A rainwater harvesting cistern is comprised of many components. Our experience is that some of these components are often overlooked, which can negatively impact water quality. Here is our list of the top five commonly missed rainwater cistern components and why they are important .
1. Calming Inlet
The calming inlet reduces the velocity of water entering the cistern to avoid the “waterfall effect” where the incoming water stirs up any accumulated sediment. This simple component allows full pipe flow to up-well into the bottom of the pipe – keeping the water cleaner.
2. Floating Outlet
When the pump is located inside the cistern, a floating outlet provides a basic level of screening before the water is pulled into the pump. The screen floats in the cleanest portion of the water column; below the surface and off the bottom.
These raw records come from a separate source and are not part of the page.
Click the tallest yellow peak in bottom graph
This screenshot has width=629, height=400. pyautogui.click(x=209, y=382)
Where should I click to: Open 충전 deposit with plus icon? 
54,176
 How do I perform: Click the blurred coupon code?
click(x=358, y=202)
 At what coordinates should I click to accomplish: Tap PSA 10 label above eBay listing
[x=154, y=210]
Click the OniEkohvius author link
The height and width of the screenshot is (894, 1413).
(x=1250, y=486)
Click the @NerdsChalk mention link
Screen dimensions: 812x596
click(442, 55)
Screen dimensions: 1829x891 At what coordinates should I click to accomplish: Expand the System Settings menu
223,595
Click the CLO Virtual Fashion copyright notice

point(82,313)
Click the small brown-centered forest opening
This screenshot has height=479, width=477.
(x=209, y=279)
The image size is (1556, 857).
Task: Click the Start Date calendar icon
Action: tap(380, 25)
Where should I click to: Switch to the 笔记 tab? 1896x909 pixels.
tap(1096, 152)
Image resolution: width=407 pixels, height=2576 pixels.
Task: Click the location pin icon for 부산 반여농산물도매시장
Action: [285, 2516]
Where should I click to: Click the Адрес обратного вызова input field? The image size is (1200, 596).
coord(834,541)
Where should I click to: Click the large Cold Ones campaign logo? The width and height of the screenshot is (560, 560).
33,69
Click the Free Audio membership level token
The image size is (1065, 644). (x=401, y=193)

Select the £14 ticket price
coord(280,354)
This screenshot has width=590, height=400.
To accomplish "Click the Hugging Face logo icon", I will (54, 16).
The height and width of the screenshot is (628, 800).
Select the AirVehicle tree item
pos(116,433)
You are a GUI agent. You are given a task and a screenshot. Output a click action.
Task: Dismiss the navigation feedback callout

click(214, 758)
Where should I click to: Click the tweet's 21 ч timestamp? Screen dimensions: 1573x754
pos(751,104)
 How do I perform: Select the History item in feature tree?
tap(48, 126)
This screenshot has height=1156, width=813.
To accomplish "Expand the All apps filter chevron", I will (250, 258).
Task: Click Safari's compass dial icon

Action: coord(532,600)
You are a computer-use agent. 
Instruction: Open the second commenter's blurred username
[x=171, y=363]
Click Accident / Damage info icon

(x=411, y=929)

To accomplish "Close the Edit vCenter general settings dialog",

This way, water from the bottom of the vault where sediment may have collected, and water from the surface where dust or floatables may be present, is avoided. This basic element is a simple step to improve water quality.
3. Vent pipe
A small vent pipe allows air flow through the cistern, helping to keep the water oxygenated longer. The vent pipe should be inverted and have a screen at the opening above ground to ensure animals and insects do not enter the system. This may not be needed if the manhole covers provide sufficient venting
4. Locked frame and cover
A manhole opening, typically 24” – 36” in diameter, should be provided on all cisterns for maintenance access. The access cover should be a locking type to reduce possible contamination, or unwarranted entry into the cistern.
5. Overflow pipe
Typically, high flows are routed around the cistern and low flows travel to the cistern. The overflow pipe allows excess water to leave the cistern when a storm event occurs and the cistern is full. The overflow can be routed to an infiltration gallery, a stormwater treatment system like a biofiltration unit, or back into the stormwater conveyance pipe.